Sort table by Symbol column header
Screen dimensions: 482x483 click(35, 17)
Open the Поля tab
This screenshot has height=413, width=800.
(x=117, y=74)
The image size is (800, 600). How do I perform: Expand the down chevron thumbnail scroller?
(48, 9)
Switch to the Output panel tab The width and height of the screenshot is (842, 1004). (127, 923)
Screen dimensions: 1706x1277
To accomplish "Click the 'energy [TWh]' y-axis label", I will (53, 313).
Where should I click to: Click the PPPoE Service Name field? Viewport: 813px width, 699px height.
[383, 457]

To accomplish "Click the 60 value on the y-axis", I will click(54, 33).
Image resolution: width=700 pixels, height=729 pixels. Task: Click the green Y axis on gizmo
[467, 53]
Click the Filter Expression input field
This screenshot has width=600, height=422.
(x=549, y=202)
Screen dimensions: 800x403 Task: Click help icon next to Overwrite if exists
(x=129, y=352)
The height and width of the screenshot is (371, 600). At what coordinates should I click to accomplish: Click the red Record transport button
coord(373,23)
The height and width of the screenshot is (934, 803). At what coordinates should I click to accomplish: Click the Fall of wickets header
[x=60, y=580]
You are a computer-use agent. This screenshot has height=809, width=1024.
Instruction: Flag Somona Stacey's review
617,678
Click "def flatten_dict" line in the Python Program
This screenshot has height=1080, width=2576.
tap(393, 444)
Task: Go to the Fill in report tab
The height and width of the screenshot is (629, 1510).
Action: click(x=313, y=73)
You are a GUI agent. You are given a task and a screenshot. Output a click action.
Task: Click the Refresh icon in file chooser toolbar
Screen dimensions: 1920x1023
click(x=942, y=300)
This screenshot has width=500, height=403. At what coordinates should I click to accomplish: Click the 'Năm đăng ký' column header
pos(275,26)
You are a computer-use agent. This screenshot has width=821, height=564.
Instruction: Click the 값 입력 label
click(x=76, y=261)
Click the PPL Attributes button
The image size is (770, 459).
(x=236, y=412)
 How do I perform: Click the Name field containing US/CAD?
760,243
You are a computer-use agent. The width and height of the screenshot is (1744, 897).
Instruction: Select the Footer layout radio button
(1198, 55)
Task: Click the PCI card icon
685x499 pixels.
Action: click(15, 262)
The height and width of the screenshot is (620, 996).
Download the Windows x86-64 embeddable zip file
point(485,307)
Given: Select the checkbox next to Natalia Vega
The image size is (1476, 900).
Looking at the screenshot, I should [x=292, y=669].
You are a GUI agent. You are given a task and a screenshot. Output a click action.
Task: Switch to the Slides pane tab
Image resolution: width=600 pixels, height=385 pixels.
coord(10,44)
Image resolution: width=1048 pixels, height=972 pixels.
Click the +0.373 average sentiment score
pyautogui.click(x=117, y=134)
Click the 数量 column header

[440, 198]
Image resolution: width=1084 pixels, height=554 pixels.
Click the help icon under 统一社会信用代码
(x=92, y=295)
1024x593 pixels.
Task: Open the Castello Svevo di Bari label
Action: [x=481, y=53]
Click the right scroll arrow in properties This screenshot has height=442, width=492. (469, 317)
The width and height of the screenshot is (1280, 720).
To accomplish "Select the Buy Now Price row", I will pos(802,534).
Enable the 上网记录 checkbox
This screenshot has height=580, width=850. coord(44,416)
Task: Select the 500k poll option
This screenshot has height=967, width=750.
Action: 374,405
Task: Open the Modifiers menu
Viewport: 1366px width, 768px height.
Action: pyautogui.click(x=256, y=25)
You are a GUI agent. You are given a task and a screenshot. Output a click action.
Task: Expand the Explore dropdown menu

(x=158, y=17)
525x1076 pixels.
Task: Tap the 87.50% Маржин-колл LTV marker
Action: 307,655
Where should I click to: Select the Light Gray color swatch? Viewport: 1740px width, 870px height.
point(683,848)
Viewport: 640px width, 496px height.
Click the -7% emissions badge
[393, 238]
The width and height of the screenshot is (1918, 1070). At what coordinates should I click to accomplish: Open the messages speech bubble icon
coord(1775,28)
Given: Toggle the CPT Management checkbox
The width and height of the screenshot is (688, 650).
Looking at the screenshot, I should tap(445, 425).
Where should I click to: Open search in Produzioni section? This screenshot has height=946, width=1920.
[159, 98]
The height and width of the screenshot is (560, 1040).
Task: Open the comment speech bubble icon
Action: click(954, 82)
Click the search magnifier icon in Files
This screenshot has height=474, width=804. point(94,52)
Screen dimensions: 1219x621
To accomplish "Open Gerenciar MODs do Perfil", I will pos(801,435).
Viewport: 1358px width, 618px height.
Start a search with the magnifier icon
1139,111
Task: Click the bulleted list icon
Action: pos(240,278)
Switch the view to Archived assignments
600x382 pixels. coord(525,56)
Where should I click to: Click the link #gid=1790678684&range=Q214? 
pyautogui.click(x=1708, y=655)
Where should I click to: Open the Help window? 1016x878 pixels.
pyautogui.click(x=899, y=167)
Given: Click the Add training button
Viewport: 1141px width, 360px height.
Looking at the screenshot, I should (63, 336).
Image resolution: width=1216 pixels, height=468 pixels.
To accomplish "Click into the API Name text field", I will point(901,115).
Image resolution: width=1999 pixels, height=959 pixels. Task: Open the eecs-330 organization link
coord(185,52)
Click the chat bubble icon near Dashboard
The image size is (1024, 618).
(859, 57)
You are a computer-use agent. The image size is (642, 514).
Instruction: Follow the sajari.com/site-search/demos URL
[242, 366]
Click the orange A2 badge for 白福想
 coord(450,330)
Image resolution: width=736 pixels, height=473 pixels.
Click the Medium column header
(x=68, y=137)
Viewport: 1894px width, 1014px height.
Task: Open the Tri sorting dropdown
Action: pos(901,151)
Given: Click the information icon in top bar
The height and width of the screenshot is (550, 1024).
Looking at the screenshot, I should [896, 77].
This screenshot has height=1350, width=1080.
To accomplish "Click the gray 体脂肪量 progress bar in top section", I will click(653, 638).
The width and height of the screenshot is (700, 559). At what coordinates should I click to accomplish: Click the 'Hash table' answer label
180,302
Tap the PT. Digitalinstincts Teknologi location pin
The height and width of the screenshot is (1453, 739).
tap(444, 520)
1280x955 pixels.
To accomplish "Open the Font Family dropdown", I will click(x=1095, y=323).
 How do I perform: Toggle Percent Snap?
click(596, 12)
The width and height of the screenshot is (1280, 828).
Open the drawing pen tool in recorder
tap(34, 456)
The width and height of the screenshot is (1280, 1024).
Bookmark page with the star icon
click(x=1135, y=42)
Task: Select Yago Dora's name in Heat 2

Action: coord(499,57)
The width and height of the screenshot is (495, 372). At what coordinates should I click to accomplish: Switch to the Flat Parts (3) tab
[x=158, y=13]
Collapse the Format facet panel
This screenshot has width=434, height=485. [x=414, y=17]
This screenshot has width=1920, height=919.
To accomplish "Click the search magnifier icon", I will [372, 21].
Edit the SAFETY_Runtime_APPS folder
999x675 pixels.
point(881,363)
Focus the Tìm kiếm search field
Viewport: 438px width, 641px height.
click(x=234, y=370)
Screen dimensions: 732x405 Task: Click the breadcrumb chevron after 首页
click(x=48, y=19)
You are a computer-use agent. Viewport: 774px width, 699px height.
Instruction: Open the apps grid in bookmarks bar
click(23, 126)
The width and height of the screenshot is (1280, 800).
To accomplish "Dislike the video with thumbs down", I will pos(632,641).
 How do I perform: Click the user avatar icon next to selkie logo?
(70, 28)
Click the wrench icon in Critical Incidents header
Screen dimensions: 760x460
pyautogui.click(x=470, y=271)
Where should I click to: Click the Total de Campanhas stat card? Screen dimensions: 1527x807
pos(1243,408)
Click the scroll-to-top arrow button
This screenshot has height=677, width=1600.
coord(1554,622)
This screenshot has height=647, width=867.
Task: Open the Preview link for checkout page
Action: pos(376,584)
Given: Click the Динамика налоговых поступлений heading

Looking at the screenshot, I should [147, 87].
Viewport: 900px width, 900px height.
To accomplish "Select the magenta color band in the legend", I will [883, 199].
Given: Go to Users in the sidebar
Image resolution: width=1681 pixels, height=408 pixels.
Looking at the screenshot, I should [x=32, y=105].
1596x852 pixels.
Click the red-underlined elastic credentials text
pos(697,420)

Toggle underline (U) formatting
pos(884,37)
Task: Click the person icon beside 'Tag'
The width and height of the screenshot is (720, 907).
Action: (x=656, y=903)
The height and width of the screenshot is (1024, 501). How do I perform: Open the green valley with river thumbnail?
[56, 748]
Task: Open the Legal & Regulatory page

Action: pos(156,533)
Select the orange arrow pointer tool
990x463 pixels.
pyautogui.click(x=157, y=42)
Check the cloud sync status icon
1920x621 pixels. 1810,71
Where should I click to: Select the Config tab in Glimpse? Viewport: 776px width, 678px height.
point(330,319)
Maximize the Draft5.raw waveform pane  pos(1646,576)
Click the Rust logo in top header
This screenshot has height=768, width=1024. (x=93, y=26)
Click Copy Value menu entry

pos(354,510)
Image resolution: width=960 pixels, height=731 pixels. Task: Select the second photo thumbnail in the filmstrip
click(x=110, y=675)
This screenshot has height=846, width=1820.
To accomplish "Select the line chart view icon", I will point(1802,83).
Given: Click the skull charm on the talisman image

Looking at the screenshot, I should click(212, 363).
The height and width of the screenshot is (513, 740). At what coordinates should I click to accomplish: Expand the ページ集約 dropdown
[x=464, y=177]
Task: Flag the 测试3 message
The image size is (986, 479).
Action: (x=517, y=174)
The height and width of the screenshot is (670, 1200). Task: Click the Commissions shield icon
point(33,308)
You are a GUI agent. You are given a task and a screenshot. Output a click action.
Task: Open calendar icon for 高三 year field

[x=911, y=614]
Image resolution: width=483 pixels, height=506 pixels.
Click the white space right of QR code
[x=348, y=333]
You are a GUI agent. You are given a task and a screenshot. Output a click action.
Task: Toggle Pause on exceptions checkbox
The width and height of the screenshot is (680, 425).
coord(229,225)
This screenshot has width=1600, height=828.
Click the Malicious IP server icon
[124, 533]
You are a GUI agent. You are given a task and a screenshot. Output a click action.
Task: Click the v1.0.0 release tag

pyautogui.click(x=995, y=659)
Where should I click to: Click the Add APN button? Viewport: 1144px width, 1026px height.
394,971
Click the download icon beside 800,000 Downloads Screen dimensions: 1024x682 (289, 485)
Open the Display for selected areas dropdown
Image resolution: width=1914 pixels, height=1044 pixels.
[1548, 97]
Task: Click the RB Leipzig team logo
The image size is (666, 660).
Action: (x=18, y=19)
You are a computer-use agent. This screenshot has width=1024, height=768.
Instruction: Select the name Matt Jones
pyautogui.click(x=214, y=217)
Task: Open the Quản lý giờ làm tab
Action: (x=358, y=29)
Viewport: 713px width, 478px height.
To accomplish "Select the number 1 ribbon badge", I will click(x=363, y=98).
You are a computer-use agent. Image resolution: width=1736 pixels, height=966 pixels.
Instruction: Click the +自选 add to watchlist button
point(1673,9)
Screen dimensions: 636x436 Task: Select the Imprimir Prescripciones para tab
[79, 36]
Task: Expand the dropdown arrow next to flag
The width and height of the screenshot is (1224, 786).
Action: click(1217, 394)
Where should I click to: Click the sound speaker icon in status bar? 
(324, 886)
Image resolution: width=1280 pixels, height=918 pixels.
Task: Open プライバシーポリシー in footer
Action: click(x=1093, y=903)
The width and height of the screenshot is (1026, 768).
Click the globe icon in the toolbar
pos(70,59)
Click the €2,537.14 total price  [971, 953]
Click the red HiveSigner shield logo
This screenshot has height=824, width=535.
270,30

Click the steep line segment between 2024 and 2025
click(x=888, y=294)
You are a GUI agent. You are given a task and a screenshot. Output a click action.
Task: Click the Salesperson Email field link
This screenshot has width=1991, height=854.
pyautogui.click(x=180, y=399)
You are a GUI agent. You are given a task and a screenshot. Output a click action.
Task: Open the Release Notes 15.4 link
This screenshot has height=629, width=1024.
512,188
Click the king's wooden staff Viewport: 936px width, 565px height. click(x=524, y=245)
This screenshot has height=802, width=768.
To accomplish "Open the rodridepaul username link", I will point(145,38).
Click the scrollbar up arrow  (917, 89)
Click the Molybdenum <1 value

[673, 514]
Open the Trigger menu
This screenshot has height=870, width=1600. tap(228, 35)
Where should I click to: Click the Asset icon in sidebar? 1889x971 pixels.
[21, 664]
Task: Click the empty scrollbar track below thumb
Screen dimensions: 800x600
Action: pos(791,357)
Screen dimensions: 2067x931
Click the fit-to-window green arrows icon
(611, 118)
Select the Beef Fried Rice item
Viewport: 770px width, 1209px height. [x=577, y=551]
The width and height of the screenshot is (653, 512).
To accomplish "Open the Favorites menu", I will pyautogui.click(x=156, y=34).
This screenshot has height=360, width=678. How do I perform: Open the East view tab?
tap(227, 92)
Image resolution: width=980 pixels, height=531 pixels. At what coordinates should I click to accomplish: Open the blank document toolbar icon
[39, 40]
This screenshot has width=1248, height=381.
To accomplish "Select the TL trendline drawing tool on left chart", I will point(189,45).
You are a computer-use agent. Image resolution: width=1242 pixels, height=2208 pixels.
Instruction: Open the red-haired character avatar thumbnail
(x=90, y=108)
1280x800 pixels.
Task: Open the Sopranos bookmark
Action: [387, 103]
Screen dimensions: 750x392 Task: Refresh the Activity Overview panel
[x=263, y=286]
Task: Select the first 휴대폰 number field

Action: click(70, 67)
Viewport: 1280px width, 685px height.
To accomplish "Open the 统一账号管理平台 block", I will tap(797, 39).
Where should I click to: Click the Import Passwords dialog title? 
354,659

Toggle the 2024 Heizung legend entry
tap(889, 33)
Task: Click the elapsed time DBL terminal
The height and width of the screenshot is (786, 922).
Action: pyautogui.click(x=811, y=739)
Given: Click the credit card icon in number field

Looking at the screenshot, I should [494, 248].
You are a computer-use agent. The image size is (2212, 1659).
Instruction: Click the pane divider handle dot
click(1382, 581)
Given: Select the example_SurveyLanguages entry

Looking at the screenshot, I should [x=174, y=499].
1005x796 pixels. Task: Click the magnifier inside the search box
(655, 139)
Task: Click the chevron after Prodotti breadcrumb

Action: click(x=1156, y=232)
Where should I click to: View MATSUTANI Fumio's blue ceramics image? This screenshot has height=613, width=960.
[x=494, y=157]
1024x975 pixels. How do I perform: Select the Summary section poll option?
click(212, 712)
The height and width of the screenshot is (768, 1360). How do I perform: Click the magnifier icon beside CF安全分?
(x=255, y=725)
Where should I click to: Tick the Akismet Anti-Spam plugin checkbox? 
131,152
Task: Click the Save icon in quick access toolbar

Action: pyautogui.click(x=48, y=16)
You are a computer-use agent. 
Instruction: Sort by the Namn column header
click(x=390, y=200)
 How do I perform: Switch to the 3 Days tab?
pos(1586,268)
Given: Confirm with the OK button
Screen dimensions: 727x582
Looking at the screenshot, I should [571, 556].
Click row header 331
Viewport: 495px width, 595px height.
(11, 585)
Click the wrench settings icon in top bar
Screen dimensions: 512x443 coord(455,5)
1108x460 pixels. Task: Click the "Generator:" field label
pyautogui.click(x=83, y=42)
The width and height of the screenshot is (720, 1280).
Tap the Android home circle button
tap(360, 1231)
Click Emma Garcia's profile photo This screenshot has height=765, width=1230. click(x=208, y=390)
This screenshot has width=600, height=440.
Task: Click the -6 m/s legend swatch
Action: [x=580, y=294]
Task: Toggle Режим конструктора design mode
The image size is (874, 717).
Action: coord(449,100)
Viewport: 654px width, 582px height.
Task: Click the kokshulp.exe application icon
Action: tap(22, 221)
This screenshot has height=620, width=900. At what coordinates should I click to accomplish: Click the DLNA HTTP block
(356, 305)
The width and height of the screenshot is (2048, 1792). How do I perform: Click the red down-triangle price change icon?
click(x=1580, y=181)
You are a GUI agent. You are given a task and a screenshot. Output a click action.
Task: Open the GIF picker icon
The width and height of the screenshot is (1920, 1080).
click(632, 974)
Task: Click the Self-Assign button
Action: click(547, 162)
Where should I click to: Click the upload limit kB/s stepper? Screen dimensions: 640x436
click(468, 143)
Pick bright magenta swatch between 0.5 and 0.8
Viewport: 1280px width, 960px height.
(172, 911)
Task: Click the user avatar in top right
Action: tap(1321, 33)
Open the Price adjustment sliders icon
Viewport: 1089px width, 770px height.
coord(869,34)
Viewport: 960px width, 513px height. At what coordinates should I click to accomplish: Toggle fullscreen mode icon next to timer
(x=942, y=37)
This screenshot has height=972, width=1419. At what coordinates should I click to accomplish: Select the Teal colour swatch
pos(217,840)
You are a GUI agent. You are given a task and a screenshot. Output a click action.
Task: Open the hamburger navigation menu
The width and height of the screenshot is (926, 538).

•••••

Take the listing above and repeat exactly the lines from the one containing "Instruction: Click the 값 입력 label" through the one containing "Given: Select the checkbox", both included.

Instruction: Click the 값 입력 label
click(x=76, y=261)
Click the PPL Attributes button
The image size is (770, 459).
(x=236, y=412)
 How do I perform: Click the Name field containing US/CAD?
760,243
You are a computer-use agent. The width and height of the screenshot is (1744, 897).
Instruction: Select the Footer layout radio button
(1198, 55)
Task: Click the PCI card icon
685x499 pixels.
Action: click(15, 262)
The height and width of the screenshot is (620, 996).
Download the Windows x86-64 embeddable zip file
point(485,307)
Given: Select the checkbox next to Natalia Vega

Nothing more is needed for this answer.